Why Indians will never be a THE GREAT EUROPEAN DREAM......

The Term ‘India‘ was taken up from River Indus where the first settlers established their residence. The river was worshipped by Aryans as Sindhu.
The Number System was first invented in ancient India. Zero was first used by Aryabhatta.
The Decimal System and Place Value System were developed in India in 100 B.C.
Takshila holds distinction of being World’s First University. It was established in 700 BC. More than 10,000 students some of them from far-off countries like China and Japan enrolled in about 60 subjects. It was one of the greatest achievements of Ancient India.
The Earliest School of Medicine Ayurveda was known to mankind. It was consolidated by Charaka some 2500 years ago. Over 2600 years ago Sushruta the father of Surgery conducted Surgeries like Cataract, Fractures, and Rhinoplasty and Brain Surgeries without the use of Anesthesia.
Navigation started in the River Sindu 6000 years ago. Derived from the Sanskrit word Navgatih Ancient Indians excelled in this art. ‘Navy’ word is also derived from Sanskrit word ‘nou’.
Bhaskaracharya calculated the Time Taken by the Earth to Orbit the Sun hundreds of years ago.
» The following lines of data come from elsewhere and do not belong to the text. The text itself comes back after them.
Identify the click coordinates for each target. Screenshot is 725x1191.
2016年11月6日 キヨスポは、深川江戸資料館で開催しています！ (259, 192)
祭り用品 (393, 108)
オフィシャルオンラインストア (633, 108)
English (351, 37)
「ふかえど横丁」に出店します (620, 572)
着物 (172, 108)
Guess his calculation done in 5th century- 365.258756484 days.
Budhayana was the First Indian Mathematician (6th century) to calculate the value of ‘pi’ and explained the concept of Pythagorean Theorem. Ancient India is the home of Algebra, Trigonometry and Calculus. Greeks and Romans used the numbers as big as 106 whereas ancient Indians used numbers as big as 10*53 (10 to the power of 53).
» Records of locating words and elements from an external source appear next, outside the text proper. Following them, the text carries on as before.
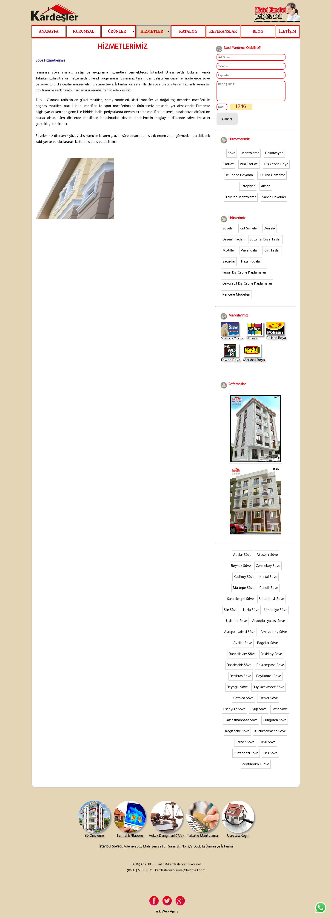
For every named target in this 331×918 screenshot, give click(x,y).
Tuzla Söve (251, 613)
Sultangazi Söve (246, 757)
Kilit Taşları (272, 254)
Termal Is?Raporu (130, 823)
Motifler (229, 254)
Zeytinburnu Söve (255, 768)
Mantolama (250, 157)
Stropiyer (248, 190)
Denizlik (269, 232)
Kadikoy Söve (244, 580)
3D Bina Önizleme (272, 179)
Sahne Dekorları (274, 201)
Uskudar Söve (236, 624)
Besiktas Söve (240, 680)
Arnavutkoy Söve (273, 635)
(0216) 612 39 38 (143, 868)
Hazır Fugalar (251, 265)
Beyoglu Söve (237, 691)
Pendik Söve (269, 591)
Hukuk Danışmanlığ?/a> (166, 823)
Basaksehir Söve (239, 669)
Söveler (228, 232)
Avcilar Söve (242, 647)
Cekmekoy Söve (268, 569)
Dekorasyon (274, 157)
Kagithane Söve (237, 735)
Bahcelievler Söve (242, 658)
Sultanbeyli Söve (271, 602)
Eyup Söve (259, 713)
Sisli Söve (270, 757)
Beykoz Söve (241, 569)
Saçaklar (229, 265)
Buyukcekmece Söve (268, 691)
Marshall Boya (254, 357)
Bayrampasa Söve (270, 669)
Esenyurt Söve (234, 713)
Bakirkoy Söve (271, 658)
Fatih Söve (280, 713)
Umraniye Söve (275, 613)
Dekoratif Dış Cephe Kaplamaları (247, 287)
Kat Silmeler (249, 232)
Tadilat (228, 168)
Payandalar (249, 254)
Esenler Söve (268, 702)
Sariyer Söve (245, 746)
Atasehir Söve (267, 558)
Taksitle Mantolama (240, 201)
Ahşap (266, 190)
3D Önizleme (94, 823)
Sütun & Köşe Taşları (265, 243)
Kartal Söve (268, 580)
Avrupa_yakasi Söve (239, 635)
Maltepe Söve (243, 591)
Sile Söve (230, 613)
Saurashtra is the home of Earliest Reservoir and Dam built for Irrigation. The records of King Rudradaman I of 150 BC show that a beautiful lake called Sudarshana was constructed on the hills of Raivataka during Chandragupta Maurya’s time.
Shataranja or Ashtapada or common Chess Was Invented in India
THE ANCIENT INDIAN CIVILIZATION, CULTURE, SCIENCE & TECHNOLOGY AND MANAGEMENT is one of the oldest (almost pioneering system) and begins with prehistoric human activity at Mehrgarh, in present-day Pakistan, and continues through the Indus Valley Civilization to early states and empires. If we can, keenly observe our Science and Technology from our Epics, we can understand, how advanced our systems are in arena of Space, Polar, Nuclear Sciences, Automobile Engineering,Economics, Information Technology, Communications,Physics,Law,Medicine and Surgery ,Astrophysics,Metallurgy  and infrastructure through city planning.
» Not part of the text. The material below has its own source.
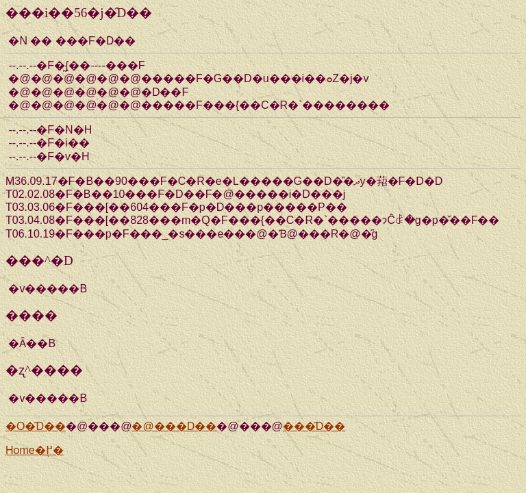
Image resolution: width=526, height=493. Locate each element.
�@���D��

As Indians we never had the unification factor of the European forces to conquer the world  or the dreams of the Oligarchs of the medevial Europe to build a necessarily huge structure that transcends all propositions.We never thought of building Intellectual mazes of wisdom.But if Indians were born Indians it was a long standing destiny to capture the void and then leave the void as if nothing exists.
Though, Indians are philosophical people, our Ancient Indians has made enormous advancements which are far away to understand. 
If we are to understand the value and art of Indianism it is very sorry structure that Indians all over the world go to schools of repute to be taught something which is basically in their genes.
An indians goes to US  to propogate facebook through social network ..
Ha ha a person from a country which still suffers under colonial system of rule...
An architect goes to US to build their houses while a country still reels to provide the minimum threshold of plain drinking water and other imminent supplies.
An IT expert keeps reeling chains of walmart and starbucks while a common indian dies without knowing proper health standards and subjects to live.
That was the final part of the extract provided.